Even though there are a total of 250,000 rows your data size is around ~38MB. At this size, it's unlikely to see a noticeable difference in grouping speed.

data.table's grouping is >100x faster here, it's clearly not the reason for such slowness...

Why is it slow?

So what's the reason? Let's turn on datatable.verbose option and check again:

options(datatable.verbose = TRUE)
dt[dt[, .I[datetime == max(datetime)], by = c("id1", "id2")]$V1]
# Detected that j uses these columns: datetime 
# Finding groups (bysameorder=TRUE) ... done in 0.002secs. bysameorder=TRUE and o__ is length 0
# lapply optimization is on, j unchanged as '.I[datetime == max(datetime)]'
# GForce is on, left j unchanged
# Old mean optimization is on, left j unchanged.
# Starting dogroups ... 
#   memcpy contiguous groups took 0.097s for 230000 groups
#   eval(j) took 17.129s for 230000 calls
# done dogroups in 17.597 secs

So eval(j) alone took ~97% of the time! The expression we've provided in j is evaluated for each group. Since you've 230,000 groups, and there's a penalty to the eval() call, that adds up.

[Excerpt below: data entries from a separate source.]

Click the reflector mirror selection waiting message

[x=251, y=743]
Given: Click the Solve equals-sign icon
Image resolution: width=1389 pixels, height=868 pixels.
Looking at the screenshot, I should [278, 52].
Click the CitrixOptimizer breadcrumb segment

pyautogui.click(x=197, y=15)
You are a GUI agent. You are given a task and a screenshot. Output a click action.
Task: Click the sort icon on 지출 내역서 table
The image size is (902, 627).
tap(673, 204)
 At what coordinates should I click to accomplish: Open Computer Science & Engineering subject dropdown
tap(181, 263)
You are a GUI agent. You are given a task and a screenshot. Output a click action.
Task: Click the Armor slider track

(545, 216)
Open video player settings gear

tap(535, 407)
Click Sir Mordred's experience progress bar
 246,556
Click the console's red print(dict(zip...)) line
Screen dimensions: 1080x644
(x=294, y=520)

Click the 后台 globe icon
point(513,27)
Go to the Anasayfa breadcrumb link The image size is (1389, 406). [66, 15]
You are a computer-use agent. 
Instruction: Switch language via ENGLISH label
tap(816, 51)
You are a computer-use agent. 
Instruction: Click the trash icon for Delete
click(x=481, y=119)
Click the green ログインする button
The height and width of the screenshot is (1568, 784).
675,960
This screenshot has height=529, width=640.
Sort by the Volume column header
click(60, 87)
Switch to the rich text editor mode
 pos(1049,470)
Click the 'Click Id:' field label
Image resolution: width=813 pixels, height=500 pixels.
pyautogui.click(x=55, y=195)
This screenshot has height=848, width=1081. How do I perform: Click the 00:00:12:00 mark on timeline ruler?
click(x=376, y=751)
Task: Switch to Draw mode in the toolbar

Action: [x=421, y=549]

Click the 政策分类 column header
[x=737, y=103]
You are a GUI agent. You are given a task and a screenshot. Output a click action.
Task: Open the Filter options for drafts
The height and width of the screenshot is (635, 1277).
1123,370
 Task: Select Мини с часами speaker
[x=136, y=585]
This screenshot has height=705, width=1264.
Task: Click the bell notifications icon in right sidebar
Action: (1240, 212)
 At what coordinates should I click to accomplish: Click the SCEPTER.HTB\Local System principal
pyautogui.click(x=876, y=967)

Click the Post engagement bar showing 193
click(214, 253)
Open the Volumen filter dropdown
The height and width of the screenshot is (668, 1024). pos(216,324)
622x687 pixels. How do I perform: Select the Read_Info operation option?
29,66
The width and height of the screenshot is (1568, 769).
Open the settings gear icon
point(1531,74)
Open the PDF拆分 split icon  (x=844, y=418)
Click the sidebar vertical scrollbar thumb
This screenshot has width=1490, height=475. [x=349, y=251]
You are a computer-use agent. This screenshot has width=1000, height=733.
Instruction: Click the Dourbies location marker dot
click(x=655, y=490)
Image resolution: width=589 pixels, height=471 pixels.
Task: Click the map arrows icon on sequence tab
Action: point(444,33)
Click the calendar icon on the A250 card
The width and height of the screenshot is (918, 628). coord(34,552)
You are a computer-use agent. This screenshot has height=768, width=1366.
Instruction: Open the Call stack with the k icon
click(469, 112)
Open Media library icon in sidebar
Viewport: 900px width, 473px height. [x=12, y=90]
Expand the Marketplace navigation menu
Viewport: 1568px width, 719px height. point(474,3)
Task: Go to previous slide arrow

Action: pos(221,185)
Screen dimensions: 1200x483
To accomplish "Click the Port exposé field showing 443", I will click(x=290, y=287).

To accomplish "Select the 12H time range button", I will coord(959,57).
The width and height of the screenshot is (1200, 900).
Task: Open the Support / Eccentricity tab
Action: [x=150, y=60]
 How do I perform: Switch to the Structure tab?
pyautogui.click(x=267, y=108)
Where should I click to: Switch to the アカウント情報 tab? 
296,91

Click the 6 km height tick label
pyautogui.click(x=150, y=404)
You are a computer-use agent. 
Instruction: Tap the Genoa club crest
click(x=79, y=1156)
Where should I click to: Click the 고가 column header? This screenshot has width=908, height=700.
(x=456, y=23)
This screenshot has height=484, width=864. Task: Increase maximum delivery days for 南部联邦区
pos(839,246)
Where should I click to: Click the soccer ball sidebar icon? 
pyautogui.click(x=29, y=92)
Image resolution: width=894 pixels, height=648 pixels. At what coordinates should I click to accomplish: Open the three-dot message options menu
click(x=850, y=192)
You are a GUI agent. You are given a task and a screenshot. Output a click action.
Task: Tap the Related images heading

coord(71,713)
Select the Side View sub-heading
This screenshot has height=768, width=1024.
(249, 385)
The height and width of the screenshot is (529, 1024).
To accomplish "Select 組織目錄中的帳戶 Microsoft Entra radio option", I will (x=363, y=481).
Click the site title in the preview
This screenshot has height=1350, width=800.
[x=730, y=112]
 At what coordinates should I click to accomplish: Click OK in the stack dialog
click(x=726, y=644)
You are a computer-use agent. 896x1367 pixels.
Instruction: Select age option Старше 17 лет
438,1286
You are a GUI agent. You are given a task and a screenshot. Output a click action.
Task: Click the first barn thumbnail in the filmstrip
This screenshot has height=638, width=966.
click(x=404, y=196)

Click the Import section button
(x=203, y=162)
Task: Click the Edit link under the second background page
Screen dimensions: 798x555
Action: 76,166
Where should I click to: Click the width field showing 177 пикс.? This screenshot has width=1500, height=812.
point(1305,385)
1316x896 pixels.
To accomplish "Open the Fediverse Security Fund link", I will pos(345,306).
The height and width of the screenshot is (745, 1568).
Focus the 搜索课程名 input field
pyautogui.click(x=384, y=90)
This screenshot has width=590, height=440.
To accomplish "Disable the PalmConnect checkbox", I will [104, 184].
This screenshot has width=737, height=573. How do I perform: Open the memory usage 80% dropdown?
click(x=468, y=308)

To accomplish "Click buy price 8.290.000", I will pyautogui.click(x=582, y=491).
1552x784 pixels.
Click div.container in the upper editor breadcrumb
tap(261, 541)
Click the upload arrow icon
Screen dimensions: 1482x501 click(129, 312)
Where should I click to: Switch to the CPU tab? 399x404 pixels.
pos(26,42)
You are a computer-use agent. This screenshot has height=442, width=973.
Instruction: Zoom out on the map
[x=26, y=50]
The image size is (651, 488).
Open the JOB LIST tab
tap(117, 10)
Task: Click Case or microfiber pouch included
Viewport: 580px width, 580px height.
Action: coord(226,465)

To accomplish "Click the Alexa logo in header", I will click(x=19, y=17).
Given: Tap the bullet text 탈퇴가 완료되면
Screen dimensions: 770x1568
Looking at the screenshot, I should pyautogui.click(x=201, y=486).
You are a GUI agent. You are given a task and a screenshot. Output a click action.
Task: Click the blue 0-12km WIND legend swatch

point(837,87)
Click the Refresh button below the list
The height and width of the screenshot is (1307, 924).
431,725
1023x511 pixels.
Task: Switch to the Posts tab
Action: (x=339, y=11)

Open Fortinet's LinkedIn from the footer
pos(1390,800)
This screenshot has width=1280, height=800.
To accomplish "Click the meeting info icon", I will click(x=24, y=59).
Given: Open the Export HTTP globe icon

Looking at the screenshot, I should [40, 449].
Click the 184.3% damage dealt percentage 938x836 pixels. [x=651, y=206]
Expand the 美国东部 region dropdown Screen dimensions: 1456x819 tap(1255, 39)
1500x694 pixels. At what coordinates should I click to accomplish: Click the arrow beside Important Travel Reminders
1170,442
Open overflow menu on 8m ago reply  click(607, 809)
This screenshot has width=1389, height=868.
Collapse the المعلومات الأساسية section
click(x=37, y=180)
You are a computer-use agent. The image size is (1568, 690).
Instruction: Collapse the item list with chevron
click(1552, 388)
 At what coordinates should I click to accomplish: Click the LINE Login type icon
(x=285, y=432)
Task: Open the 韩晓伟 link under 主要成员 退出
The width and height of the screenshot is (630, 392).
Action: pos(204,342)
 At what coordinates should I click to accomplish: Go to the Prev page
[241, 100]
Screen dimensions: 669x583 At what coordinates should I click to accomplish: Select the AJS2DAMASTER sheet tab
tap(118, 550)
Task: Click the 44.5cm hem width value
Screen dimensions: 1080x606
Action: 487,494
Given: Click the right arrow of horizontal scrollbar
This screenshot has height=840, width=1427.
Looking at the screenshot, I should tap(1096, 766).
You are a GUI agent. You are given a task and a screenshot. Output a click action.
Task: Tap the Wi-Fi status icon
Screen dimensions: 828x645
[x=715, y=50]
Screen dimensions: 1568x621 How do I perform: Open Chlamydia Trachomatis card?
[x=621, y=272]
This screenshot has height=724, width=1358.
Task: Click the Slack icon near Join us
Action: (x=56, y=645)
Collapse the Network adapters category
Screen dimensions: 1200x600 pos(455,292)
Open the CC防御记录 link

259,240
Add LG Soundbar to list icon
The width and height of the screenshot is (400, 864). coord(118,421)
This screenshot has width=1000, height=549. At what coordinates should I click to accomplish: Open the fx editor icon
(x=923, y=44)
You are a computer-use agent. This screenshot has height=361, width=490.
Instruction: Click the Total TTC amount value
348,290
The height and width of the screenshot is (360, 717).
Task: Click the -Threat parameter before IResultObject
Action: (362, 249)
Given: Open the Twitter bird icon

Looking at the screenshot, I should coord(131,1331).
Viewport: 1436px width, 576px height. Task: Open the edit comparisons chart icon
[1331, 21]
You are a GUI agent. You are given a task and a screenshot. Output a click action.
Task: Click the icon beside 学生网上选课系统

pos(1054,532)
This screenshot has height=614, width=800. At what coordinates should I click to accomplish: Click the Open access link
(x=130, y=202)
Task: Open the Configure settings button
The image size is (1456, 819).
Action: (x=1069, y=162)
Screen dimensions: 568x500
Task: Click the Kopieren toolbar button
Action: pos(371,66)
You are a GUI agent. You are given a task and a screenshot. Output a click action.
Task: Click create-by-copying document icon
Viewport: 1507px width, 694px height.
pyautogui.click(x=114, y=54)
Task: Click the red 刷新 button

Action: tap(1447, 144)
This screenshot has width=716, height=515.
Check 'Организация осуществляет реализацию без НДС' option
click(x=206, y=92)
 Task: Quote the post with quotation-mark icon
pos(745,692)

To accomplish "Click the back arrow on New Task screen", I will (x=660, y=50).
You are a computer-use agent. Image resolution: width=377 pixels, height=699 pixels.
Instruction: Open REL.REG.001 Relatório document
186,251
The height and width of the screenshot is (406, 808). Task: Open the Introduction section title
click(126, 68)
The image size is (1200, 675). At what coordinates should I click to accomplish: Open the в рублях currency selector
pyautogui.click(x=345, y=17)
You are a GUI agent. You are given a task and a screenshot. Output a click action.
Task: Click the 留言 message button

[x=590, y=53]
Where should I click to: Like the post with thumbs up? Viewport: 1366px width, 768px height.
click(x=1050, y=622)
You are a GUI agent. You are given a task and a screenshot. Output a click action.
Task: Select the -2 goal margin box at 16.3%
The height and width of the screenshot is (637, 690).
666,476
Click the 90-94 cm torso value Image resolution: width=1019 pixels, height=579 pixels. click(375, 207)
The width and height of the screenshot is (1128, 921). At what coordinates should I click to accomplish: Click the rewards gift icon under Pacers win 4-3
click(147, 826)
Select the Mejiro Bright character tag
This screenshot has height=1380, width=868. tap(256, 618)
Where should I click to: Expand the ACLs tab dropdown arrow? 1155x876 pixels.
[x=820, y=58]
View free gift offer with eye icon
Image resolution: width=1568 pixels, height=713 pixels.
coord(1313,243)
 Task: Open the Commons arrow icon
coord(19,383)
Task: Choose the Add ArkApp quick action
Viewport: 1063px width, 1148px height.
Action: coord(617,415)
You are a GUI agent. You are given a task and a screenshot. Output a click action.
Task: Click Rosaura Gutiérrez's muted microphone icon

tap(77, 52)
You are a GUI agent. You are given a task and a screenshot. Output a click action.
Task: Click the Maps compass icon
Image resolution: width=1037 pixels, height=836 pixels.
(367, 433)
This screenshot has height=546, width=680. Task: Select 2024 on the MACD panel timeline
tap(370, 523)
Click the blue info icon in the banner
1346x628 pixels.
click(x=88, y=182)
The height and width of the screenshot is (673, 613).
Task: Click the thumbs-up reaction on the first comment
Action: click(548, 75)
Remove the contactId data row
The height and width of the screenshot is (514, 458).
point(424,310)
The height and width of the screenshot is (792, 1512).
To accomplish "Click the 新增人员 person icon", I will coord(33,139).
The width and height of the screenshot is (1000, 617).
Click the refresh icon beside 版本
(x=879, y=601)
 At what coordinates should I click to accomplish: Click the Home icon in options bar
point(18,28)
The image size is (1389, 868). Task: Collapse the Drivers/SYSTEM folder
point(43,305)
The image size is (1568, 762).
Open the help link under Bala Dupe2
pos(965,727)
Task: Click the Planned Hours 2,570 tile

Avoiding the eval() penalty

Since we're aware of this penalty, we've gone ahead and started implementing internal versions of some commonly used functions: sum, mean, min, max. This will/should be expanded to as many other functions as possible (when we find time).

So, let's try computing the time for just obtaining max(datetime) first:

dt.agg = dt[, .(datetime = max(datetime)), by = .(id1, id2)]
# Detected that j uses these columns: datetime 
# Finding groups (bysameorder=TRUE) ... done in 0.002secs. bysameorder=TRUE and o__ is length 0
# lapply optimization is on, j unchanged as 'list(max(datetime))'
# GForce optimized j to 'list(gmax(datetime))'

And it's instant. Why? Because max() gets internally optimised to gmax() and there's no eval() call for each of the 230K groups.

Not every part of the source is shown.